Schmerzen in der Nackenmuskulatur können sehr unangenehm sein. © agefotostock/Imago

Wer immer nach unten auf sein Handy, Tablet oder Buch blickt, belastet seine Wirbelsäule mit Extra-Gewicht, das auf den Nacken drückt. Nackenverspannungen und - schmerzen können die Folge sein.

Etwa fünf Kilo wiegt der Kopf eines erwachsenen Menschen, neigen wir den Kopf jedoch nach vorn und nach unten, lastet ein Vielfaches des Gewichts auf der Halswirbelsäule: Bei einer Neigung von 15 Grad steigt das Gewicht etwa auf 13 Kilo, bei 30 Grad sind es schon 20 Kilo und bei einem Winkel von 45 Grad drücken 24 Kilo auf die sieben Halswirbel.

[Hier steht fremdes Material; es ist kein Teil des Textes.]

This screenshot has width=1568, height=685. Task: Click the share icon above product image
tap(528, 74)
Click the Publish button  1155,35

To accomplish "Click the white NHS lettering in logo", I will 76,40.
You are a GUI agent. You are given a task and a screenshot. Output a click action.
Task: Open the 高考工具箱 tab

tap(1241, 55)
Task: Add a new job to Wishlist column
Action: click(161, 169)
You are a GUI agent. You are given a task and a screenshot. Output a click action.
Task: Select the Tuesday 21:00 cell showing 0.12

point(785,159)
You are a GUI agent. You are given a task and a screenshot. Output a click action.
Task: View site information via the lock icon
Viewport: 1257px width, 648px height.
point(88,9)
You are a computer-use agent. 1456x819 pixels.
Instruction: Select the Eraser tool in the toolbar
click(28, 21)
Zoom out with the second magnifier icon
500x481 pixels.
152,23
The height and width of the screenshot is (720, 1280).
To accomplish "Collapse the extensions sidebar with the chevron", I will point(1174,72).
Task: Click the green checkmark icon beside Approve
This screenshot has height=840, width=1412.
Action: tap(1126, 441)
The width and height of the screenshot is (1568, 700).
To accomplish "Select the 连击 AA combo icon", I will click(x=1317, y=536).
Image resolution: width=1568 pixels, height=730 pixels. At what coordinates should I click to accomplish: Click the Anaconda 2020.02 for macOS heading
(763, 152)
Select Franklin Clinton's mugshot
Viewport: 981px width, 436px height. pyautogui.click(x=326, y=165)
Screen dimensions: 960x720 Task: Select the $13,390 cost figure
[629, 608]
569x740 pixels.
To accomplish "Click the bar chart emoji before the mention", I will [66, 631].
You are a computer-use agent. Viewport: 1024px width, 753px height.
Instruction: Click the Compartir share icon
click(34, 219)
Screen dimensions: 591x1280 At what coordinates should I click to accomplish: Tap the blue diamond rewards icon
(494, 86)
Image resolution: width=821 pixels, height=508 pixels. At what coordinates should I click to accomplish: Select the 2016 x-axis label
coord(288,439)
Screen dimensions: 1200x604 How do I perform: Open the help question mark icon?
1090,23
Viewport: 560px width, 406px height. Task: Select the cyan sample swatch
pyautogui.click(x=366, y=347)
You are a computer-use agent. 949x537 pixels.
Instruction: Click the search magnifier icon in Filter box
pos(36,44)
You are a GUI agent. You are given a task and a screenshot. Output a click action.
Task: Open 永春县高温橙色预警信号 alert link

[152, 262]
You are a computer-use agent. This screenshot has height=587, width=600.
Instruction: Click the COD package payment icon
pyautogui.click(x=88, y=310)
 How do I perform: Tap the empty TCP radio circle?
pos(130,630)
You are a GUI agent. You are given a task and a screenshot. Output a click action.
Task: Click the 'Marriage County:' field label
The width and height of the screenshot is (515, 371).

Schaut man richtig nach unten, so wie man es oft tut, um auf seinem Smartphone oder Tablet zu lesen, eine Nachricht zu verschicken oder einen Film im Internet zu schauen, wird die Wirbelsäule mit bis zu 30 Kilogramm zusätzlich belastet. Das ist, als würde ein sechsjähriges Kind im Nacken herumturnen. Wer nicht für genügend Ausgleich sorgt, bekommt irgendwann schmerzhafte Nackenverspannungen. Noch sind sich Mediziner nicht einig, ob diese zusätzliche Belastung der Halswirbelsäule in Zukunft zu vermehrten Problemen führen wird. Der Neurochirurg Dr. Samer Ismail jedoch ermahnt seine eigenen Kinder, gerade aufs Smartphone oder Tablet zu schauen: „Ich will nicht, dass sie irgendwann unter einem sogenannten Handynacken und schlimmen Kopfschmerzen leiden.“

Wie groß ist die Gefahr wirklich, dass das Hinunterschauen aufs Smartphone die Wirbelsäule schädigt?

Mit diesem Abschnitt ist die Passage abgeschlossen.